The response must contain all of the entries, each one repeated exactly.

Records |

################

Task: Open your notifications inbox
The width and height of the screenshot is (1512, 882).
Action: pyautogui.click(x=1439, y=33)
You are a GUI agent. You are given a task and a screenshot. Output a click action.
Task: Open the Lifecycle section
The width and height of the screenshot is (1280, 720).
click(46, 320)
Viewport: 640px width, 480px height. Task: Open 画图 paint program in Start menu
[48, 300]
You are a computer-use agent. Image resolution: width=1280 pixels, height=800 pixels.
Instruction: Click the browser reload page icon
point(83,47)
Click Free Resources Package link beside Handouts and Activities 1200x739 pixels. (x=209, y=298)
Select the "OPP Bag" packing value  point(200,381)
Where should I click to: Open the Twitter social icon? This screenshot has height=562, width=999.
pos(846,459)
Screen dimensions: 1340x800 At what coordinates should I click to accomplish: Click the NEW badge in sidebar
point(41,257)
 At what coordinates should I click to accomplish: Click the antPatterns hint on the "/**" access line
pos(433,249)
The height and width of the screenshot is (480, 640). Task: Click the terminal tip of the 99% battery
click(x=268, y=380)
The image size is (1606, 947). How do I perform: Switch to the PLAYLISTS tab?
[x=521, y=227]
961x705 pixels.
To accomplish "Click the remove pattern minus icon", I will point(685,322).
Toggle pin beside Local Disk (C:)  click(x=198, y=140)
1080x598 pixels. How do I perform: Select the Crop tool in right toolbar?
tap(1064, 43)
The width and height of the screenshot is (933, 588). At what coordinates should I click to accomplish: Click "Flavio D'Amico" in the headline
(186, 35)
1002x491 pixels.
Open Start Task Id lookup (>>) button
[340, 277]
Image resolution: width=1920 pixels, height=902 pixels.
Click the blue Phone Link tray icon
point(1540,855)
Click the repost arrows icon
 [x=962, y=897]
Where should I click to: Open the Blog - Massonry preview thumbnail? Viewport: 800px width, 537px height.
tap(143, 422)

################

Exercise answer |
Task: Open your notifications inbox
The width and height of the screenshot is (1512, 882).
Action: pyautogui.click(x=1439, y=33)
You are a GUI agent. You are given a task and a screenshot. Output a click action.
Task: Open the Lifecycle section
The width and height of the screenshot is (1280, 720).
click(46, 320)
Viewport: 640px width, 480px height. Task: Open 画图 paint program in Start menu
[48, 300]
You are a computer-use agent. Image resolution: width=1280 pixels, height=800 pixels.
Instruction: Click the browser reload page icon
point(83,47)
Click Free Resources Package link beside Handouts and Activities 1200x739 pixels. (x=209, y=298)
Select the "OPP Bag" packing value  point(200,381)
Where should I click to: Open the Twitter social icon? This screenshot has height=562, width=999.
pos(846,459)
Screen dimensions: 1340x800 At what coordinates should I click to accomplish: Click the NEW badge in sidebar
point(41,257)
 At what coordinates should I click to accomplish: Click the antPatterns hint on the "/**" access line
pos(433,249)
The height and width of the screenshot is (480, 640). Task: Click the terminal tip of the 99% battery
click(x=268, y=380)
The image size is (1606, 947). How do I perform: Switch to the PLAYLISTS tab?
[x=521, y=227]
961x705 pixels.
To accomplish "Click the remove pattern minus icon", I will point(685,322).
Toggle pin beside Local Disk (C:)  click(x=198, y=140)
1080x598 pixels. How do I perform: Select the Crop tool in right toolbar?
tap(1064, 43)
The width and height of the screenshot is (933, 588). At what coordinates should I click to accomplish: Click "Flavio D'Amico" in the headline
(186, 35)
1002x491 pixels.
Open Start Task Id lookup (>>) button
[340, 277]
Image resolution: width=1920 pixels, height=902 pixels.
Click the blue Phone Link tray icon
point(1540,855)
Click the repost arrows icon
 [x=962, y=897]
Where should I click to: Open the Blog - Massonry preview thumbnail? Viewport: 800px width, 537px height.
tap(143, 422)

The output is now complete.